§ Task instructions: Please work out how many lines in the records below include the word "menu", and reply with that number only.

§ Available data:

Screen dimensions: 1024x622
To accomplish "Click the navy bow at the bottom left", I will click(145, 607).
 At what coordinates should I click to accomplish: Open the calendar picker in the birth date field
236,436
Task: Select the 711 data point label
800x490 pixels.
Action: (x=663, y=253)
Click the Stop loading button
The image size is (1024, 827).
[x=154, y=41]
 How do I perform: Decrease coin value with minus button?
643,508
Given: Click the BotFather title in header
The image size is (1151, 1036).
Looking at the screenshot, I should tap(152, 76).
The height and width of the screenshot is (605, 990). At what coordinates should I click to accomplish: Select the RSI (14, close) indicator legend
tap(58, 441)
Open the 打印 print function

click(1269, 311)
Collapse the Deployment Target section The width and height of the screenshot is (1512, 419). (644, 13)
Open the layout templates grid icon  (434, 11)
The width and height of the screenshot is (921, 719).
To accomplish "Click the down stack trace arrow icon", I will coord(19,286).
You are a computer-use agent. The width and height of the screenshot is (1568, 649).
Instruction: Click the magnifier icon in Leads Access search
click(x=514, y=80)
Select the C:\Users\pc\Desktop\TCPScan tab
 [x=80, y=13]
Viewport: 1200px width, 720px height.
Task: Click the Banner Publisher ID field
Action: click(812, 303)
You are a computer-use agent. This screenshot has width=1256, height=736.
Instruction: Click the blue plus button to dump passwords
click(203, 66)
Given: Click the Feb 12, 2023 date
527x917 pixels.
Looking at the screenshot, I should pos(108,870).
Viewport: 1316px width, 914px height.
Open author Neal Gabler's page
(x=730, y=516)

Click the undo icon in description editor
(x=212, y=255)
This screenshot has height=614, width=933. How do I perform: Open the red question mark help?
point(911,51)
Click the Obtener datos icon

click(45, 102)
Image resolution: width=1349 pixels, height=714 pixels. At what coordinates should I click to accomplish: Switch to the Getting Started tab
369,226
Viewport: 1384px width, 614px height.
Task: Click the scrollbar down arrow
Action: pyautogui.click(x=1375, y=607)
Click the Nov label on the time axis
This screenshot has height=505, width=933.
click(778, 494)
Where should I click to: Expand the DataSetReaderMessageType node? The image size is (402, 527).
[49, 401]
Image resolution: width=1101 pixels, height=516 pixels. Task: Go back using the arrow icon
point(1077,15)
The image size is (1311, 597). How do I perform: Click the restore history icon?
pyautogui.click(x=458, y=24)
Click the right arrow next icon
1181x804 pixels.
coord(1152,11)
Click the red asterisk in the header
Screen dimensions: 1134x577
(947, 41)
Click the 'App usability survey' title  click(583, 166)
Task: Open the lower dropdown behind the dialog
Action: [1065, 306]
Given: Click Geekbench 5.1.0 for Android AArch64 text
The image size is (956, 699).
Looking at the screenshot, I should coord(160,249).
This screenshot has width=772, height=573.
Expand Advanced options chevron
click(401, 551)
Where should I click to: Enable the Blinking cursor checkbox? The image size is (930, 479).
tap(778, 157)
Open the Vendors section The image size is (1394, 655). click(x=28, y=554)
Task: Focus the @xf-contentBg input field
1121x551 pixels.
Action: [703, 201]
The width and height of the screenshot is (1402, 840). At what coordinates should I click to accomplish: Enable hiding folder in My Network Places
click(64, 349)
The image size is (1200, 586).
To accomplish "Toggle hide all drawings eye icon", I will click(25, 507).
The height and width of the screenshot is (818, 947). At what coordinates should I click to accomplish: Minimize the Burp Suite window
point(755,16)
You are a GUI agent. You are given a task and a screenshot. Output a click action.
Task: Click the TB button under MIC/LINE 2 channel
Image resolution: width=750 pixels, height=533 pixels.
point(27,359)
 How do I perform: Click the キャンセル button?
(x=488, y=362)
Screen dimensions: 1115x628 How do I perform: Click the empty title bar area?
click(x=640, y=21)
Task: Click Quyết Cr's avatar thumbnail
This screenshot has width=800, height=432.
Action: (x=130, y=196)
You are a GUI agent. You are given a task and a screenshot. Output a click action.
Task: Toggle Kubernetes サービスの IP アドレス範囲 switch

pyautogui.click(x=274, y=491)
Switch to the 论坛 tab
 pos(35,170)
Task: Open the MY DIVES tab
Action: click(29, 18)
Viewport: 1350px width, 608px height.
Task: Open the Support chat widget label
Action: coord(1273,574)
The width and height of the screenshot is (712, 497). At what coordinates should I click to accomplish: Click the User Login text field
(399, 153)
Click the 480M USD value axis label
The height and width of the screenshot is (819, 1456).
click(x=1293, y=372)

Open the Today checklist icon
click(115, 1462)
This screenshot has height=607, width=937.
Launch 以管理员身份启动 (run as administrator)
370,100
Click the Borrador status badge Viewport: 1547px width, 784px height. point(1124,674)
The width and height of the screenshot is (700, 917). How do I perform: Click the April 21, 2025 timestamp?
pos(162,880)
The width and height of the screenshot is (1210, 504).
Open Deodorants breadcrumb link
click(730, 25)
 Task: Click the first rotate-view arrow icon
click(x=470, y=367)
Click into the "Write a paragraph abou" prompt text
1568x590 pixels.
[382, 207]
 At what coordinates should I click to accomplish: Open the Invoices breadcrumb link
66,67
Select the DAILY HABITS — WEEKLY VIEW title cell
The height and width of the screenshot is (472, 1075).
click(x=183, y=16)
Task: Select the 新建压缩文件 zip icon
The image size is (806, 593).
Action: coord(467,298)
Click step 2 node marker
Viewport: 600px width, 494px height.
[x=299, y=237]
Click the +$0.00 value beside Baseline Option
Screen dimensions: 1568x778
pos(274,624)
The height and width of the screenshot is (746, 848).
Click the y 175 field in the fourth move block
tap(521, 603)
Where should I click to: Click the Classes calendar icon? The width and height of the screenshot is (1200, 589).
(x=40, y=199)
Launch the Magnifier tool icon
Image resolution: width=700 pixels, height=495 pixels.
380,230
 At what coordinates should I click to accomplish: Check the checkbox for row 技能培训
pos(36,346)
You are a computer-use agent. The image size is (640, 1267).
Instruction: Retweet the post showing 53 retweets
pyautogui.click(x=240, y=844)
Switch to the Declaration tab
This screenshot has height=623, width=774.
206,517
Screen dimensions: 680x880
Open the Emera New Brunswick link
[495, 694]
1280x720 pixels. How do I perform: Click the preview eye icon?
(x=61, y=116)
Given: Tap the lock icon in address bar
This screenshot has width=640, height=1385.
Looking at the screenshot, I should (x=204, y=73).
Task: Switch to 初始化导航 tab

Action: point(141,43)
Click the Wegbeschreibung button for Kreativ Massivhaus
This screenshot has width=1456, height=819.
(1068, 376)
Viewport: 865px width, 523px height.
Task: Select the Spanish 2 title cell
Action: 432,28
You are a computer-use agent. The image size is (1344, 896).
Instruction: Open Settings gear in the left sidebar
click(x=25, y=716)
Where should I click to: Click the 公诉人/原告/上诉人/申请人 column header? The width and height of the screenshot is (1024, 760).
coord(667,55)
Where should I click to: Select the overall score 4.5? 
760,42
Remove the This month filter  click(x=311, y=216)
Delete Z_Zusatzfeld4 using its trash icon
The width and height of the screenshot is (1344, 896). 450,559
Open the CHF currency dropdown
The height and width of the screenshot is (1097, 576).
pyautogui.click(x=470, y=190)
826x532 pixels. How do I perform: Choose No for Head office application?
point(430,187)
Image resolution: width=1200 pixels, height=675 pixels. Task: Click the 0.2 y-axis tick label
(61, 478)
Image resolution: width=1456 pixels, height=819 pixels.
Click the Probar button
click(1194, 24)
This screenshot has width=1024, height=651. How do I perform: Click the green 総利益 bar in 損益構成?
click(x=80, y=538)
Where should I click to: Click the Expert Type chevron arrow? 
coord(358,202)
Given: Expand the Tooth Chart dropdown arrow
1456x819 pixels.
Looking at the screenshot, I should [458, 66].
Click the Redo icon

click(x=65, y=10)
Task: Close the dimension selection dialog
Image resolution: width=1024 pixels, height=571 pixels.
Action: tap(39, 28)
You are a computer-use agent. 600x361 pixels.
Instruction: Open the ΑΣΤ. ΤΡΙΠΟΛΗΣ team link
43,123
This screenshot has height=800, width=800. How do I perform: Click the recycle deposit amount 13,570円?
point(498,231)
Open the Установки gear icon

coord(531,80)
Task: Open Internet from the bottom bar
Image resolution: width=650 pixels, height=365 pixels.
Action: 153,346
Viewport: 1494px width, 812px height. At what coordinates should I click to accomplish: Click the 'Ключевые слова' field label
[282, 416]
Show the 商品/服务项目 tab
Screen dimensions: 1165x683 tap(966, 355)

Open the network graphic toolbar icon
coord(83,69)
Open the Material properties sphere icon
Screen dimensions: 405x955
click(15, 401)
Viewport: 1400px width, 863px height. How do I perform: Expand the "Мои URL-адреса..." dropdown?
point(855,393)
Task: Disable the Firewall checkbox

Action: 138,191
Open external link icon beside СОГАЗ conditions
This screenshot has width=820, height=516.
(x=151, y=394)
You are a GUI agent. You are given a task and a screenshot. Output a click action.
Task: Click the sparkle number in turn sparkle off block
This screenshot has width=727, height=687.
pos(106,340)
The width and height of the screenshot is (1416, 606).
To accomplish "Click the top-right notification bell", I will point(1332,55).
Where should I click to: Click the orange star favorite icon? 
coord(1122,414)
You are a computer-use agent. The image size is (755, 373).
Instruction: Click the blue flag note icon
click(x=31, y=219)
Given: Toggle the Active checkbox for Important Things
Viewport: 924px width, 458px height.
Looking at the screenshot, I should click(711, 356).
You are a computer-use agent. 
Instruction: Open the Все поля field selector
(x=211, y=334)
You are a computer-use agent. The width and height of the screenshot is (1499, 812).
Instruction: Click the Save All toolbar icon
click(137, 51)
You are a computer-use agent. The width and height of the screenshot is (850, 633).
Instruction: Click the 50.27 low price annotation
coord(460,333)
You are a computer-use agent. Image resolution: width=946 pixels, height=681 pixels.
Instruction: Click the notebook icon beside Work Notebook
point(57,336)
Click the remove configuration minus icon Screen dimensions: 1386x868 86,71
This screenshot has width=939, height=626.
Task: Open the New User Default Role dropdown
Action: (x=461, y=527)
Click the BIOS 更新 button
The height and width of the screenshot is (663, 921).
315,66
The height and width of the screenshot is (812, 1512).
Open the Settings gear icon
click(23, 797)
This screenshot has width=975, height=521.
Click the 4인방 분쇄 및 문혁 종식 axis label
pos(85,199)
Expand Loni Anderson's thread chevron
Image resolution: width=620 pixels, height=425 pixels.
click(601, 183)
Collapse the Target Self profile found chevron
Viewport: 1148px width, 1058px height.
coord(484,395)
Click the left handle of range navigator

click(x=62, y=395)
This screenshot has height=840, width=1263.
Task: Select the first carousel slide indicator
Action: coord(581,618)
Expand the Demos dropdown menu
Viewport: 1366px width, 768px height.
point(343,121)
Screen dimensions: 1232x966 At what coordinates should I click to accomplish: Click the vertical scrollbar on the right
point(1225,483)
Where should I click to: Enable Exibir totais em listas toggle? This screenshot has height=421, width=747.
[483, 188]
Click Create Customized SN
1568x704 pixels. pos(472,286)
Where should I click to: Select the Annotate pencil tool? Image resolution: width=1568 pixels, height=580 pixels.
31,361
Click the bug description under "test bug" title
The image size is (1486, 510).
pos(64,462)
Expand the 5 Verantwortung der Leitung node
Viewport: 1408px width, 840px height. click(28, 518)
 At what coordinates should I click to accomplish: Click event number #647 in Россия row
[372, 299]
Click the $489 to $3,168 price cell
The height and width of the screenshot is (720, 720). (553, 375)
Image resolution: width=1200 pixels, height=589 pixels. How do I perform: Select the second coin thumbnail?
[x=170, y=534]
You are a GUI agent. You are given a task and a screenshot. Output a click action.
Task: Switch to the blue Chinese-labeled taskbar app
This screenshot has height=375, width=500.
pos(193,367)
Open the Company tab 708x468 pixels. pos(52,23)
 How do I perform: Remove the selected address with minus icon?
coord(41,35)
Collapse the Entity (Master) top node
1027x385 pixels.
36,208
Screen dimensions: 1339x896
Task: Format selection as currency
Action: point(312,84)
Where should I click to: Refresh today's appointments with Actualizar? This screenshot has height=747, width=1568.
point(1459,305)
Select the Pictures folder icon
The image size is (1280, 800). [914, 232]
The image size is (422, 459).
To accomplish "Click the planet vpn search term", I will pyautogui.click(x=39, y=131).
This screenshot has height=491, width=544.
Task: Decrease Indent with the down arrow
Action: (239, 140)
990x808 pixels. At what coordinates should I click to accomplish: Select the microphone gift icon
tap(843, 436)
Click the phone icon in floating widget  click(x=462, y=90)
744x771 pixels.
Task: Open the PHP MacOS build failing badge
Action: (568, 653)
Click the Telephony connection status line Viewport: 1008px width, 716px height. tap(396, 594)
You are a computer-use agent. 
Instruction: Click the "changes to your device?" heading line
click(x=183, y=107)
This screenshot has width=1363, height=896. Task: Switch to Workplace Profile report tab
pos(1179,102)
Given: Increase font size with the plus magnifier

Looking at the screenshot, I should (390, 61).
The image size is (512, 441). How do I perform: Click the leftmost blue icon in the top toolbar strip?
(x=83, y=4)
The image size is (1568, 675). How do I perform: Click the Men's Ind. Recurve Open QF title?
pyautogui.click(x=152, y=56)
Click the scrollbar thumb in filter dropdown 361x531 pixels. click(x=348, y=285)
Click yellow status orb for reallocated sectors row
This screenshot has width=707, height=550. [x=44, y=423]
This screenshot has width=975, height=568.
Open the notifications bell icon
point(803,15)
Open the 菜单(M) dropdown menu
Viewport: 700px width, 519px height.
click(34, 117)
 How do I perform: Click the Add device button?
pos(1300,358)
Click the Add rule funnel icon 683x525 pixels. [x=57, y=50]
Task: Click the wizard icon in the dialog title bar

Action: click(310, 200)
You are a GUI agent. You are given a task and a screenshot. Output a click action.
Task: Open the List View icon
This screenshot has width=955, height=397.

§ Solved exercise: 2